Mortality in Primary and Secondary Myocarditis

Todd C. Pulerwitz, MD; Thomas P. Cappola, MD; G. Michael Felker, MD; Joshua M. Hare, MD, FACC; Kenneth L. Baughman, MD, FACC; Edward K. Kasper, MD, FACC

Disclosures

Am Heart J. 2004;147(4) 

In This Article

Abstract and Introduction

Background: Lymphocytic myocarditis presents as a primary disorder or in association with a systemic disease. Whether primary and secondary myocarditis have the same prognosis is unknown.
Methods: Patients (n = 171) referred to the Johns Hopkins Cardiomyopathy service from 1984 to 1998 with newly diagnosed cardiomyopathy were observed for an average of 5.9 years after an original diagnosis of biopsy-proven myocarditis or until reaching the end point of death. Giant-cell myocarditis was excluded from this study. Myocarditis was classified as secondary when a systemic disease was present at the time of presentation; otherwise, myocarditis was classified as primary. Survival rates among patients with primary and secondary myocarditis were compared with Kaplan-Meier analysis and Cox proportional hazard models incorporating clinical variables, including baseline hemodynamics and treatment with immunosuppressive therapy.
Results: The mortality rate associated with secondary myocarditis varied substantially depending on the underlying systemic disorder. Peripartum myocarditis, when compared with idiopathic myocarditis, had a reduced mortality rate (relative hazard, 0.23 [0.06-0.98]; P <.05), which was attenuated after controlling for confounding variables (relative hazard, 0.62 [0.13-2.98]; P = .55). In contrast, human immunodeficiency virus myocarditis had a particularly poor prognosis (relative hazard, 6.70 [3.51-12.79]; P <.05), even after controlling for confounding variables. Myocarditis associated with systemic inflammatory disorders showed a trend toward increased mortality rate (relative hazard, 2.46 [0.65-9.38]; P = .19). For both primary and secondary myocarditis, advanced age and pulmonary hypertension were important clinical predictors of death.
Conclusions: The prognosis of patients with secondary myocarditis, when compared with patients with idiopathic myocarditis, seems most affected by the primary disease process.

Lymphocytic myocarditis (as opposed to giant-cell myocarditis, which is a distinct, rare, and frequently fatal disorder of relatively young, healthy adults[1]) has a variable clinical course,[2] ranging from relatively benign chronic active myocarditis[3] to fulminant heart failure requiring urgent treatment with support devices, cardiac transplantation, or both.[4,5] Although the Dallas criteria[6] provide a histologic definition of the disease, clinical information must be integrated into a strategy to predict outcome. For example, in idiopathic myocarditis, a fulminant clinical presentation was shown to have a favorable long-term prognosis,[5] whereas pulmonary hypertension is associated with a poor prognosis in patients with nonfulminant myocarditis.[7]

In addition to primary (idiopathic or post-viral) myocarditis, myocarditis also occurs in association with systemic diseases, particularly inflammatory or infectious diseases,[2] and may adversely affect patient outcome. Whether these patients have similar outcomes to patients with primary myocarditis is unknown. The purpose of this study was to determine the outcome of common secondary causes of myocarditis compared with that of idiopathic or primary myocarditis using a strategy that incorporates clinical and hemodynamic characteristics.

**Recorded data:**
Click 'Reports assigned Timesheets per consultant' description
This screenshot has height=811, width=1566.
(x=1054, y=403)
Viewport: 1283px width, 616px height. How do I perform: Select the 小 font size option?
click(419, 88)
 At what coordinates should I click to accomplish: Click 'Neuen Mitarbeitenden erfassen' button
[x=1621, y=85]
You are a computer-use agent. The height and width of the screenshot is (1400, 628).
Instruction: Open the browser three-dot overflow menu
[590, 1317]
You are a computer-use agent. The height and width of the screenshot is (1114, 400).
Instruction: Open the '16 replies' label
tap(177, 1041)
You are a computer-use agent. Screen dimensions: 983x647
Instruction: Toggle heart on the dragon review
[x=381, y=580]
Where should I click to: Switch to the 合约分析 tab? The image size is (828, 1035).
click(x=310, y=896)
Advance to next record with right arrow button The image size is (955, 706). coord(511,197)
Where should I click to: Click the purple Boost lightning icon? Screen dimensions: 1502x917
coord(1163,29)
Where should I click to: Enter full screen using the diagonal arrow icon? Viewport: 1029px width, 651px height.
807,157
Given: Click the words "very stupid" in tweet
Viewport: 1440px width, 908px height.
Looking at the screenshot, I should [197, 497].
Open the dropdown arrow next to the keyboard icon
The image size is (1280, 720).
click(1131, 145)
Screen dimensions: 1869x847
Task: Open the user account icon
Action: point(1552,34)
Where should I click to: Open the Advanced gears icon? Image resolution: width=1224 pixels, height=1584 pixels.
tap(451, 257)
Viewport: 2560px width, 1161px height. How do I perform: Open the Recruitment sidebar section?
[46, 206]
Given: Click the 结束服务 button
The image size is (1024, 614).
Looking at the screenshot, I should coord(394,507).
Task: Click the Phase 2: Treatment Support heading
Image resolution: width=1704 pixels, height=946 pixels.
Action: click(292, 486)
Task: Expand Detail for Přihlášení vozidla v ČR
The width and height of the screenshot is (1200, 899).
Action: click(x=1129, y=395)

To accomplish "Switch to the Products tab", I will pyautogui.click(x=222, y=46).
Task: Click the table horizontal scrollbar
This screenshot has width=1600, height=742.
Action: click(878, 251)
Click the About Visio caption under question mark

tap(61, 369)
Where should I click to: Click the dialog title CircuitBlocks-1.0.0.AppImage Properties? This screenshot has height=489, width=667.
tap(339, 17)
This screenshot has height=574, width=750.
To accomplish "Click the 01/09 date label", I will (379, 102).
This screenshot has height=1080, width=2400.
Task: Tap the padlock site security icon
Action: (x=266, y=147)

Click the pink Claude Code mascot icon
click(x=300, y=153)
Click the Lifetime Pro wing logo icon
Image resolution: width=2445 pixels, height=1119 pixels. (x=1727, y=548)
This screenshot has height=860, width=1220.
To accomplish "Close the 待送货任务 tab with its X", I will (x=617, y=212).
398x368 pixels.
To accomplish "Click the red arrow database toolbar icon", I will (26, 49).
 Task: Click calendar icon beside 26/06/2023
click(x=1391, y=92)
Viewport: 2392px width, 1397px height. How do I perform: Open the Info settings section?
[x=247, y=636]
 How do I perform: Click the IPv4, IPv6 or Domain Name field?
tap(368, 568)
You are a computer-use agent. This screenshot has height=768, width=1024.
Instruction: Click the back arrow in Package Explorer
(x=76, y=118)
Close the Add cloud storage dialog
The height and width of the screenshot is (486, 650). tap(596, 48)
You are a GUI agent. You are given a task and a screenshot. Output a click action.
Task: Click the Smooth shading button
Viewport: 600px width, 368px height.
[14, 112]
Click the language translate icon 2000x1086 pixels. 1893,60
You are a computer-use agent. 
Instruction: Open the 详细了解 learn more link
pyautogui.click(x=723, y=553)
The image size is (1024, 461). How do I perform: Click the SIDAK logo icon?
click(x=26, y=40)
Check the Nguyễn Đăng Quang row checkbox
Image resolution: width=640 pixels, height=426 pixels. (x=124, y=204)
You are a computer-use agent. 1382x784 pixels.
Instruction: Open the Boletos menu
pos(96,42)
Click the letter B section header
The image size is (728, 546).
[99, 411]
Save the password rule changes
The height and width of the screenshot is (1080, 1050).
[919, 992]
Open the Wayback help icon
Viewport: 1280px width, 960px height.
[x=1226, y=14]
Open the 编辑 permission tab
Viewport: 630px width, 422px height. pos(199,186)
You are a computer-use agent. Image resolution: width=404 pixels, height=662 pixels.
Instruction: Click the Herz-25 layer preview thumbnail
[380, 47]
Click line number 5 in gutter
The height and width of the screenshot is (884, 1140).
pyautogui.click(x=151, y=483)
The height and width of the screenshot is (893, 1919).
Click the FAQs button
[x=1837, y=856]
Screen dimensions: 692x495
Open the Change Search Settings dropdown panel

**Work task A:**
Answer these questions from the myocarditis article, one line each:
(i) How many patients were included in the study?
(ii) Which type of myocarditis was excluded from the study?
(iii) Which two clinical factors predicted death in both primary and secondary myocarditis?
**Work task B:**
State whether each statement agrees with the myocarditis article. Answer yes or no, and quote the words that decide it.
(i) Patients were observed for an average of 5.9 years.
(ii) Human immunodeficiency virus myocarditis had a better prognosis than idiopathic myocarditis.
(iii) In idiopathic myocarditis, a fulminant clinical presentation was shown to have a poor long-term prognosis.
**Work task C:**
Write out the myocarditis article between "Mortality in Primary" and "Am Heart J. 2004;147(4)", inclusive, replacing "Am Heart J." with "American Heart Journal".

**Answer box A:**
(i) 171 patients
(ii) Giant-cell myocarditis
(iii) Advanced age and pulmonary hypertension

**Answer box B:**
(i) Yes: "observed for an average of 5.9 years"
(ii) No: "human immunodeficiency virus myocarditis had a particularly poor prognosis"
(iii) No: "a fulminant clinical presentation was shown to have a favorable long-term prognosis"

**Answer box C:**
Mortality in Primary and Secondary Myocarditis

Todd C. Pulerwitz, MD; Thomas P. Cappola, MD; G. Michael Felker, MD; Joshua M. Hare, MD, FACC; Kenneth L. Baughman, MD, FACC; Edward K. Kasper, MD, FACC

Disclosures

American Heart Journal 2004;147(4)